▶ [TASK ITEM]
Which lines below fall between the one containing "Where should I click to: Disable" and the one containing "The height and width of the screenshot is (1076, 750)."? Repeat them exactly, counting both of those lines, and add nothing else.
(Beginning of THE DATA)
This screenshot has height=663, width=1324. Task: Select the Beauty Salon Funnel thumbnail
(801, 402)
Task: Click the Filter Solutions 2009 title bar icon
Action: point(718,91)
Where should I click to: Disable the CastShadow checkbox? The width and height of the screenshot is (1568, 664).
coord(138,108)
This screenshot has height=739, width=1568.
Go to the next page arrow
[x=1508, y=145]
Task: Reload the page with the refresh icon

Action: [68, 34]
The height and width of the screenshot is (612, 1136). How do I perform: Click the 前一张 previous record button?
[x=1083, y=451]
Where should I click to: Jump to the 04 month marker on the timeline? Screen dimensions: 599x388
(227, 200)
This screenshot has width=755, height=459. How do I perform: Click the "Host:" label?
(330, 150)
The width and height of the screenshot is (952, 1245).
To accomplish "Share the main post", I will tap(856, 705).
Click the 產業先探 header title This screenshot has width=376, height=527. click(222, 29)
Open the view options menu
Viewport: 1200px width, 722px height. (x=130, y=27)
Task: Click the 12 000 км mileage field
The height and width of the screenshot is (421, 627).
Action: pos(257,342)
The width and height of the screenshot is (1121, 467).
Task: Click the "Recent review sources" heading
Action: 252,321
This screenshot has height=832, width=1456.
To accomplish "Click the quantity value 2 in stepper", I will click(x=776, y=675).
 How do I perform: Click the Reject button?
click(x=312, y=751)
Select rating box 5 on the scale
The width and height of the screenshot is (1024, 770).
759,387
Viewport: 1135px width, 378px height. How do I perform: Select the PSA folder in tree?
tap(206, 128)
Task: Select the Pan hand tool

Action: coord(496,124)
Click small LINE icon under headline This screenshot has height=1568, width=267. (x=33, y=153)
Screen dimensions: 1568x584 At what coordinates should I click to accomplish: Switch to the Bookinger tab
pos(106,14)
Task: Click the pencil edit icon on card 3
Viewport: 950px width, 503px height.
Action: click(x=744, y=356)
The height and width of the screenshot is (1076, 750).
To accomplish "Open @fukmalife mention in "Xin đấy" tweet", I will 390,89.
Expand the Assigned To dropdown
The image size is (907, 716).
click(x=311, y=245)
(End of THE DATA)
▶ [FINISHED TASK]
Where should I click to: Disable the CastShadow checkbox? The width and height of the screenshot is (1568, 664).
coord(138,108)
This screenshot has height=739, width=1568.
Go to the next page arrow
[x=1508, y=145]
Task: Reload the page with the refresh icon

Action: [68, 34]
The height and width of the screenshot is (612, 1136). How do I perform: Click the 前一张 previous record button?
[x=1083, y=451]
Where should I click to: Jump to the 04 month marker on the timeline? Screen dimensions: 599x388
(227, 200)
This screenshot has width=755, height=459. How do I perform: Click the "Host:" label?
(330, 150)
The width and height of the screenshot is (952, 1245).
To accomplish "Share the main post", I will tap(856, 705).
Click the 產業先探 header title This screenshot has width=376, height=527. click(222, 29)
Open the view options menu
Viewport: 1200px width, 722px height. (x=130, y=27)
Task: Click the 12 000 км mileage field
The height and width of the screenshot is (421, 627).
Action: pos(257,342)
The width and height of the screenshot is (1121, 467).
Task: Click the "Recent review sources" heading
Action: 252,321
This screenshot has height=832, width=1456.
To accomplish "Click the quantity value 2 in stepper", I will click(x=776, y=675).
 How do I perform: Click the Reject button?
click(x=312, y=751)
Select rating box 5 on the scale
The width and height of the screenshot is (1024, 770).
759,387
Viewport: 1135px width, 378px height. How do I perform: Select the PSA folder in tree?
tap(206, 128)
Task: Select the Pan hand tool

Action: coord(496,124)
Click small LINE icon under headline This screenshot has height=1568, width=267. (x=33, y=153)
Screen dimensions: 1568x584 At what coordinates should I click to accomplish: Switch to the Bookinger tab
pos(106,14)
Task: Click the pencil edit icon on card 3
Viewport: 950px width, 503px height.
Action: click(x=744, y=356)
The height and width of the screenshot is (1076, 750).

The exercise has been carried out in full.